Makassar, Estetika – Sebanyak 32 Kader Baru Unit Kegiatan Mahasiswa (UKM) Search And Rescue (SAR) Universitas Negeri Makassar (UNM) mengikuti Pendidikan dan Latihan Dasar (Diklatsar) Angkatan XXIII di Kampus Gunung Sari, Minggu hingga Minggu (1/9-1/12).

Kader Diklatsar XXIII yang telah lulus melewati tes fisik dan wawancara akan mengikuti sesi indoor selama tiga minggu setiap akhir pekan.

Adapun materi dalam sesi indoor mencakup tiga bidang utama, pertama: vertical rescue yang akan membahas terkait manajemen tandu, lifting lowring, ascending, descending; kedua yakni matra air berupa pelatihan driver perahu karet, water rescue serta bimbingan selam dasar; dan terakhir matra darat seperti navigasi darat, survival, dan mountaineering.

Ketua Panitia Diklatsar UKM SAR UNM, Aan Rizki Fahmi, menjelaskan bahwa pelatihan ini menghadirkan pemateri yang pakar di bidangnya dan dilengkapi dengan alat penyelamatan untuk mendukung kegiatan saat di lapangan.

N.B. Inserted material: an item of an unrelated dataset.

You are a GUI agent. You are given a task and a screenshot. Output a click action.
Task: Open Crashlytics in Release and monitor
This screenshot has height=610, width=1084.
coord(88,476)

“Kami mengundang langsung Basarnas, serta pemateri yang memang ahli, dan akan diterapkan langsung di tebing,  laut, dan hutan,” jelasnya.

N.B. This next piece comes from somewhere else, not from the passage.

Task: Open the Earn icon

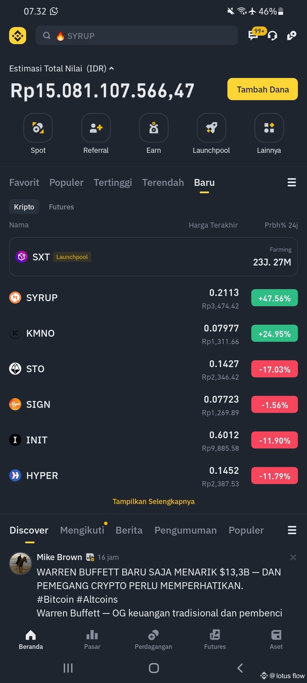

Di sisi lain, salah seorang peserta, Muh. Said Saputra, mengatakan bahwa pelatihan tersebut tidak hanya berfokus pada teknik penyelamatan, tetapi juga memberikan bekal keterampilan bertahan hidup, memperkuat fisik, dan menumbuhkan rasa kemanusiaan.

“Kegiatan ini memberikan lebih dari sekadar pelatihan penyelamatan,” katanya.

Sementara itu, Ketua Umum UKM SAR UNM, Araspati Putra Perwira Utama, menuturkan bahwa Diklatsar diadakan untuk meningkatkan kapasitas anggota, agar ilmu yang diperoleh dapat diaplikasikan dalam melaksanakan tugas lembaga.

“Harus tertanam rasa cinta terhadap lembaga, serta menjadi kader yang responsif terhadap tugas kemanusiaan,” tuturnya.